Stored items
-- Opening Marker --
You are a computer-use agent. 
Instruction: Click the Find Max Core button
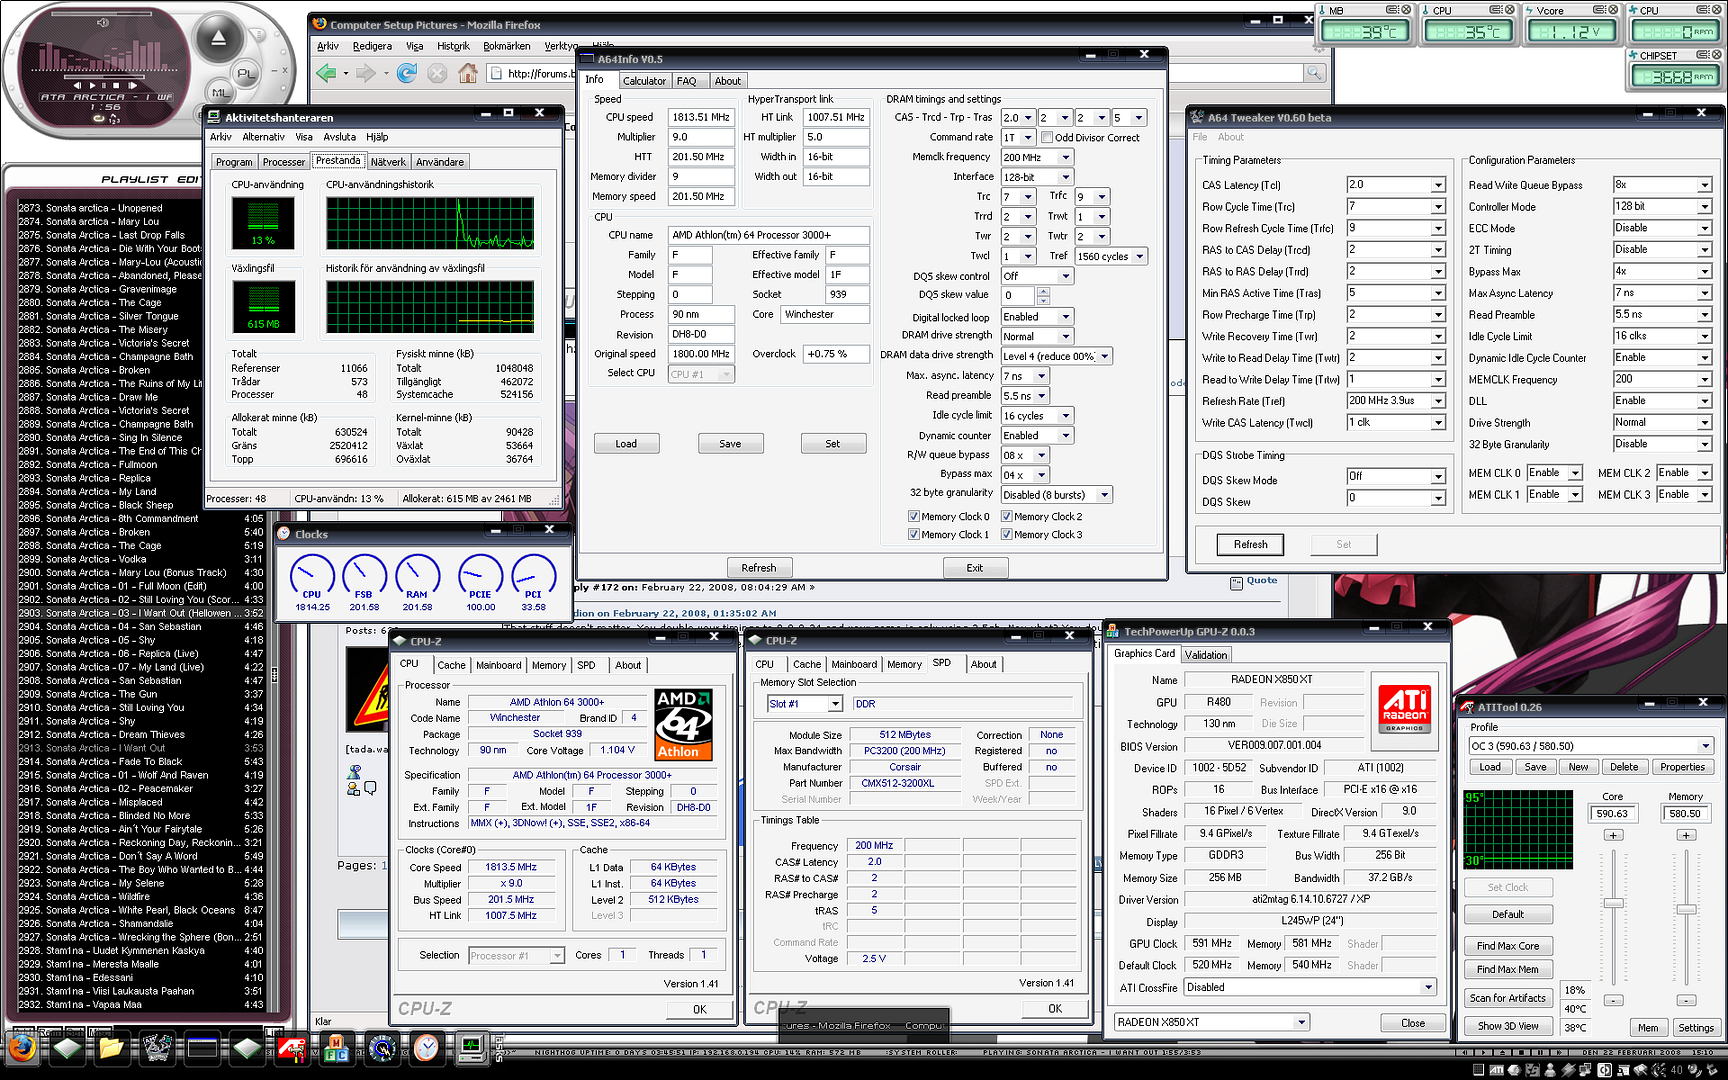(x=1507, y=946)
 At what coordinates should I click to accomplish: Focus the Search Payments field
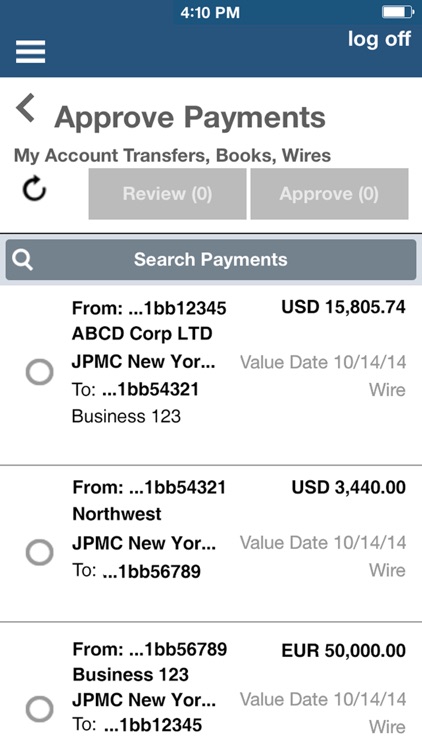pos(211,260)
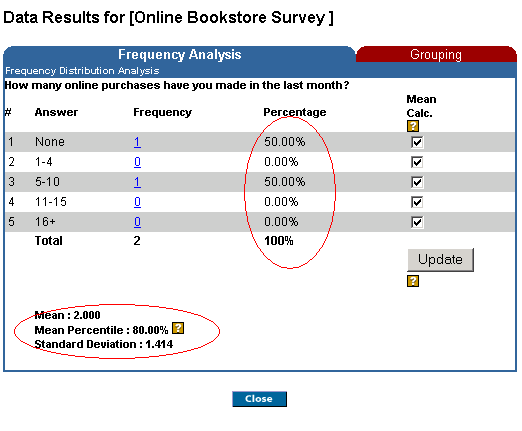Viewport: 522px width, 431px height.
Task: Toggle Mean Calc. checkbox for 5-10 row
Action: (x=417, y=182)
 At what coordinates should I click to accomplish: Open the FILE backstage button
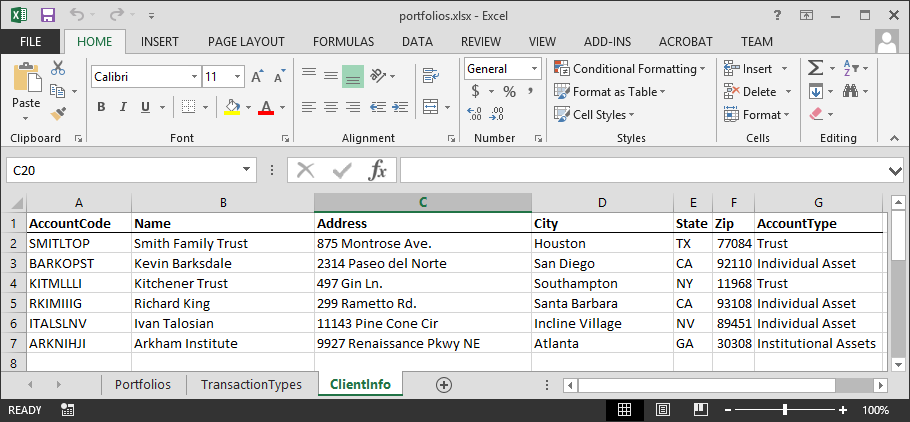point(30,41)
-- Closing Marker --
- _EXERCISE_
An exact copy of every entry above is required, without the pictures.

- _ANSWER SPACE_
You are a computer-use agent. 
Instruction: Click the Find Max Core button
(x=1507, y=946)
 At what coordinates should I click to accomplish: Focus the Search Payments field
pos(211,260)
Viewport: 522px width, 431px height.
Task: Toggle Mean Calc. checkbox for 5-10 row
Action: (x=417, y=182)
 At what coordinates should I click to accomplish: Open the FILE backstage button
point(30,41)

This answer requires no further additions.